▽
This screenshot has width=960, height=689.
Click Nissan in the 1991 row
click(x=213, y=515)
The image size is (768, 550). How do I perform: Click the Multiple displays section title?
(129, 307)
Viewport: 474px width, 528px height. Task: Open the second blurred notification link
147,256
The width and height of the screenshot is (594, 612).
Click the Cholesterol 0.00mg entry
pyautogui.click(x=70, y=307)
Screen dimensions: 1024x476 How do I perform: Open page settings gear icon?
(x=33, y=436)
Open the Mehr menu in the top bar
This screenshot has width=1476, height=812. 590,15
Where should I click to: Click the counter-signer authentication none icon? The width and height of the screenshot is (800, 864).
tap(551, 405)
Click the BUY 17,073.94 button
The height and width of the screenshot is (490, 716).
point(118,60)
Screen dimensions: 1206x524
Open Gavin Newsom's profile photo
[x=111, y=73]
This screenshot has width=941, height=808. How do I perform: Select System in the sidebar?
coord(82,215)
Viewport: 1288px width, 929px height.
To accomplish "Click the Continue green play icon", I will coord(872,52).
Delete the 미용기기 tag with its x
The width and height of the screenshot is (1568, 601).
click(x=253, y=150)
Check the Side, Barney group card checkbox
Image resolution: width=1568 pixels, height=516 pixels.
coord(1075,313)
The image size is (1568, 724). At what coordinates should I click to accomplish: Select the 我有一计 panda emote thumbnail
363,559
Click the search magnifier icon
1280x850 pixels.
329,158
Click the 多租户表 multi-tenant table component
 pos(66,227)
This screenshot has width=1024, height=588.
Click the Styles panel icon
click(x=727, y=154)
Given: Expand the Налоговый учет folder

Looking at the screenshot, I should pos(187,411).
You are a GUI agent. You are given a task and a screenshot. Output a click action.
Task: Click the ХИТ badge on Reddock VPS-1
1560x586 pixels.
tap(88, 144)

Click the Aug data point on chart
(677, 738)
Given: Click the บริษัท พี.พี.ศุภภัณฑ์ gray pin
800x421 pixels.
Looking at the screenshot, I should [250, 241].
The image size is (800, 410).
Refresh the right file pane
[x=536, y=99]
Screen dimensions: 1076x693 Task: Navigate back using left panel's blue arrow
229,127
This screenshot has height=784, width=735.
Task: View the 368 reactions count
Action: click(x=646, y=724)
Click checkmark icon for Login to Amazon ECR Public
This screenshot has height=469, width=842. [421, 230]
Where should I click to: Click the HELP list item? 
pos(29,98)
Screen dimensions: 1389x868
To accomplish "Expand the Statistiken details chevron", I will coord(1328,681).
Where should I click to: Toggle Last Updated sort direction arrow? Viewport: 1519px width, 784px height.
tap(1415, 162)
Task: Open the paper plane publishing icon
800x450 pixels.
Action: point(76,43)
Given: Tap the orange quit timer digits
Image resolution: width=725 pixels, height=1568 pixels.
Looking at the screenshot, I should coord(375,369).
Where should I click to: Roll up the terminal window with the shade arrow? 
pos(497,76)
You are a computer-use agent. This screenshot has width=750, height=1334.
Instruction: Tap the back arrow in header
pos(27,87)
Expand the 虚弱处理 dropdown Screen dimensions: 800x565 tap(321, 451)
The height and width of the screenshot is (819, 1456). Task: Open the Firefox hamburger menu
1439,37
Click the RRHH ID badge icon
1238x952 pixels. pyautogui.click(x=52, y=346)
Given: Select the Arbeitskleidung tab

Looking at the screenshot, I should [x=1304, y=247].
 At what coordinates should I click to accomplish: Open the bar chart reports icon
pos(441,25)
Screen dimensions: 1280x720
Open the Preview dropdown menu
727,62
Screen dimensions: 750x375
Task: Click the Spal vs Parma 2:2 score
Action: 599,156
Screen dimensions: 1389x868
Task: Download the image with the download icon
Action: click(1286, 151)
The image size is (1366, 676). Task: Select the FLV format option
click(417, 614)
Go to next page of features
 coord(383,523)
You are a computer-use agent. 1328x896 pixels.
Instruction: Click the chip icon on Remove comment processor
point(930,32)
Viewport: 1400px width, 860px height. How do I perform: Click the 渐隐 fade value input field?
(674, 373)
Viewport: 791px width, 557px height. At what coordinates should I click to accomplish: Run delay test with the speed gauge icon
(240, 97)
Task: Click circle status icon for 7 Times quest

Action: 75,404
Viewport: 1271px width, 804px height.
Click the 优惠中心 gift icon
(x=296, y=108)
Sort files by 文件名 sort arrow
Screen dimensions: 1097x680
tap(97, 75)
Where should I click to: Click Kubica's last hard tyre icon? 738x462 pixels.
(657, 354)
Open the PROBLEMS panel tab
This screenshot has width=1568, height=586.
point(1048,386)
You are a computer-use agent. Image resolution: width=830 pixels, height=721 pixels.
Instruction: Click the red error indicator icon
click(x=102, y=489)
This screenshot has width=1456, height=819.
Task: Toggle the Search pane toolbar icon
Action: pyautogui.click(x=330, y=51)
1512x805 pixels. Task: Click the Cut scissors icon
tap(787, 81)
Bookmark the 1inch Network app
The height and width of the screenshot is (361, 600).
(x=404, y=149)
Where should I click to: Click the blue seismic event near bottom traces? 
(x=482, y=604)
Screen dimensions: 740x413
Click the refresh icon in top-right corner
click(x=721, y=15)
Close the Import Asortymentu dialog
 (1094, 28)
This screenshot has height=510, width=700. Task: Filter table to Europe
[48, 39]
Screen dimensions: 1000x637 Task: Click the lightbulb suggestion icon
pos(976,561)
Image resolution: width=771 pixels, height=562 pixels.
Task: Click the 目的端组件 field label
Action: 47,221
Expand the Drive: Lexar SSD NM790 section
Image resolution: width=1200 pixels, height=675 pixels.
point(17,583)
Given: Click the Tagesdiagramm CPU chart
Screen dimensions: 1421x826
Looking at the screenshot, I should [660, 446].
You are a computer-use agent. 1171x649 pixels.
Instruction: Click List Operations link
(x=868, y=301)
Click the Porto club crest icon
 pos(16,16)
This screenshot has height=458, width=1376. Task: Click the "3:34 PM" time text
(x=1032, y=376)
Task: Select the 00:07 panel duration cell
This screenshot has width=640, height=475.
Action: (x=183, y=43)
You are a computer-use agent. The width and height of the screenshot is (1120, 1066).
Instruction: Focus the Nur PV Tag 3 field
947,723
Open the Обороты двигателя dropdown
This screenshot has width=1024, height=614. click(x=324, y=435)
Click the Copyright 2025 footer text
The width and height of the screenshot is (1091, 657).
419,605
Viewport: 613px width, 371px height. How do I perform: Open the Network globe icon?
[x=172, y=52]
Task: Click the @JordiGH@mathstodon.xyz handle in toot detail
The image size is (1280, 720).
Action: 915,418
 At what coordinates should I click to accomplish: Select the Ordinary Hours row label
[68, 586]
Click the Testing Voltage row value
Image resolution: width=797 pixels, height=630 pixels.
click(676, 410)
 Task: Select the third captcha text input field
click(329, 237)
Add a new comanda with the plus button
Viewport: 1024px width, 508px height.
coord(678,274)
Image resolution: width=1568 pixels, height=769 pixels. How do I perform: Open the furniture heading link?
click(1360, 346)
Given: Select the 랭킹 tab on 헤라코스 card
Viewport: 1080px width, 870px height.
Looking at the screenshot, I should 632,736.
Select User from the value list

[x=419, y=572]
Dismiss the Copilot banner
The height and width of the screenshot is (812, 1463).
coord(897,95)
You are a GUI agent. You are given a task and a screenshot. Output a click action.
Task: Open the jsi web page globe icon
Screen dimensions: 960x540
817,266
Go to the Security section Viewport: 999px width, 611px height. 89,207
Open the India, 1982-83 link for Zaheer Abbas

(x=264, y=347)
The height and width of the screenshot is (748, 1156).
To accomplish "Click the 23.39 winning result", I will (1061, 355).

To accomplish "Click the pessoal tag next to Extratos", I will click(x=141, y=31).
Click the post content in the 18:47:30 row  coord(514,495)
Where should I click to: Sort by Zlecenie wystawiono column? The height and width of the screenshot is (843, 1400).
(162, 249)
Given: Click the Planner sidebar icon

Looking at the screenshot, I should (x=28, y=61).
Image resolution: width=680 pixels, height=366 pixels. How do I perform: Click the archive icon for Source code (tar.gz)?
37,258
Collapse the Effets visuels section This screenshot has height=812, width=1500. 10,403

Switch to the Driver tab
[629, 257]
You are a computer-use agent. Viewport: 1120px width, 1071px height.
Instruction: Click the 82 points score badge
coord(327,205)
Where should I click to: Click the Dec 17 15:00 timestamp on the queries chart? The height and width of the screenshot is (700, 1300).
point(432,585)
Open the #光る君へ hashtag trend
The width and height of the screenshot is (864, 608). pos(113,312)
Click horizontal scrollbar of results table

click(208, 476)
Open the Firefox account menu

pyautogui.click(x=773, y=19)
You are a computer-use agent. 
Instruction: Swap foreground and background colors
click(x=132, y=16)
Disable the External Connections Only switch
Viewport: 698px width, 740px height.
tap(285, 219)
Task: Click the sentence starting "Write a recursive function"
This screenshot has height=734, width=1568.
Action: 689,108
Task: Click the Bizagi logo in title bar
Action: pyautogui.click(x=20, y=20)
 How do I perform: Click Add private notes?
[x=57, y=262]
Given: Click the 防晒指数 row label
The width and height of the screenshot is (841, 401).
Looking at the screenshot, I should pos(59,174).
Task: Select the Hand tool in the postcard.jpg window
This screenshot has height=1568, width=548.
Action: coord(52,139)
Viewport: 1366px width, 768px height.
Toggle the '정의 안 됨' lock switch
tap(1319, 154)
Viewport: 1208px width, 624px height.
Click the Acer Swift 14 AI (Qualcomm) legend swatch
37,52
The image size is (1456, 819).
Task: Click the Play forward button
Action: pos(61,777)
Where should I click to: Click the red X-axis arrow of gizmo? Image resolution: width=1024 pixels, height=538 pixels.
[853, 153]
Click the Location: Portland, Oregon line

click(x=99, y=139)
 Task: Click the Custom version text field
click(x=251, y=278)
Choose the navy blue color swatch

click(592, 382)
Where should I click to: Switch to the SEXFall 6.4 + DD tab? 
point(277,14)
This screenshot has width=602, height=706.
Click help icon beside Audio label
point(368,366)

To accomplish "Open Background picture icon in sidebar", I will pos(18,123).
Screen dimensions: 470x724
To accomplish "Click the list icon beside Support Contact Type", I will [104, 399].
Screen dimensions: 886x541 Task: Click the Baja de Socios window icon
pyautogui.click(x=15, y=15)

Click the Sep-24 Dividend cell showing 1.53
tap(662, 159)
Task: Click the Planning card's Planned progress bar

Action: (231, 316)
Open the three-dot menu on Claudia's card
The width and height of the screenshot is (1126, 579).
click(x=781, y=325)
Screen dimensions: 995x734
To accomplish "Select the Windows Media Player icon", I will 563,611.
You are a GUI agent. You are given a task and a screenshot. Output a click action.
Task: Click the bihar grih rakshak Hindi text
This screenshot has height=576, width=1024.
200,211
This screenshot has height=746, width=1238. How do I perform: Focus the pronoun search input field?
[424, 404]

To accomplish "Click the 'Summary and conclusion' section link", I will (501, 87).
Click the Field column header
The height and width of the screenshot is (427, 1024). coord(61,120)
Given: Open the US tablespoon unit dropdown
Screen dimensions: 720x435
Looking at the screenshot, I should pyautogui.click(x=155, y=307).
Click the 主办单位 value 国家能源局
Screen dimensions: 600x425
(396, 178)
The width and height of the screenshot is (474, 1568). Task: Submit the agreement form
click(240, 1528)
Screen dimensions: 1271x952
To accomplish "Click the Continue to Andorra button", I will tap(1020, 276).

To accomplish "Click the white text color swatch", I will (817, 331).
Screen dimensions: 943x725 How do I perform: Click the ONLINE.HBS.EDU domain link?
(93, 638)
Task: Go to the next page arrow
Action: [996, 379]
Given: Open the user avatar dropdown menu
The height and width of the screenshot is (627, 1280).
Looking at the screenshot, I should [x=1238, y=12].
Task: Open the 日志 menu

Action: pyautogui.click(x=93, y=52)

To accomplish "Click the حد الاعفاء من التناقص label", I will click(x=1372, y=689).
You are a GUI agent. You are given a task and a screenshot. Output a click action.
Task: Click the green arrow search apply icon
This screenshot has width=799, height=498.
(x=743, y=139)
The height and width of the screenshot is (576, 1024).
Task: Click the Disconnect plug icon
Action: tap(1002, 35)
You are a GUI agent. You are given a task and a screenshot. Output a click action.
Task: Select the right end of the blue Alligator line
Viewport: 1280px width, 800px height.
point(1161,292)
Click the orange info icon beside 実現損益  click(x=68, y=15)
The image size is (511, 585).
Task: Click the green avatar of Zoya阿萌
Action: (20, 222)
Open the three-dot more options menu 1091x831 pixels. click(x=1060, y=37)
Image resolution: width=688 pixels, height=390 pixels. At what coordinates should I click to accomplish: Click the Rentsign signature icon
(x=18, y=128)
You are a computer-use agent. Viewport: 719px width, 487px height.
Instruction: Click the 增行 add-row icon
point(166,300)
△
● Instrukcje i wymagania: Przepisz jako listę JSON napisów wiersze danych od wiersza zawierającego "The image size is (768, 550)." do wiersza zawierającego "click(x=253, y=150)", łącznie z obydwoma. Każdy wiersz ma być osobnym napisem, a puste wiersze pomiń.

● Pełna odpowiedź:
[
  "The image size is (768, 550). How do I perform: Click the Multiple displays section title?",
  "(129, 307)",
  "Viewport: 474px width, 528px height. Task: Open the second blurred notification link",
  "147,256",
  "The width and height of the screenshot is (594, 612).",
  "Click the Cholesterol 0.00mg entry",
  "pyautogui.click(x=70, y=307)",
  "Screen dimensions: 1024x476 How do I perform: Open page settings gear icon?",
  "(x=33, y=436)",
  "Open the Mehr menu in the top bar",
  "This screenshot has width=1476, height=812. 590,15",
  "Where should I click to: Click the counter-signer authentication none icon? The width and height of the screenshot is (800, 864).",
  "tap(551, 405)",
  "Click the BUY 17,073.94 button",
  "The height and width of the screenshot is (490, 716).",
  "point(118,60)",
  "Screen dimensions: 1206x524",
  "Open Gavin Newsom's profile photo",
  "[x=111, y=73]",
  "This screenshot has width=941, height=808. How do I perform: Select System in the sidebar?",
  "coord(82,215)",
  "Viewport: 1288px width, 929px height.",
  "To accomplish \"Click the Continue green play icon\", I will coord(872,52).",
  "Delete the 미용기기 tag with its x",
  "The width and height of the screenshot is (1568, 601).",
  "click(x=253, y=150)"
]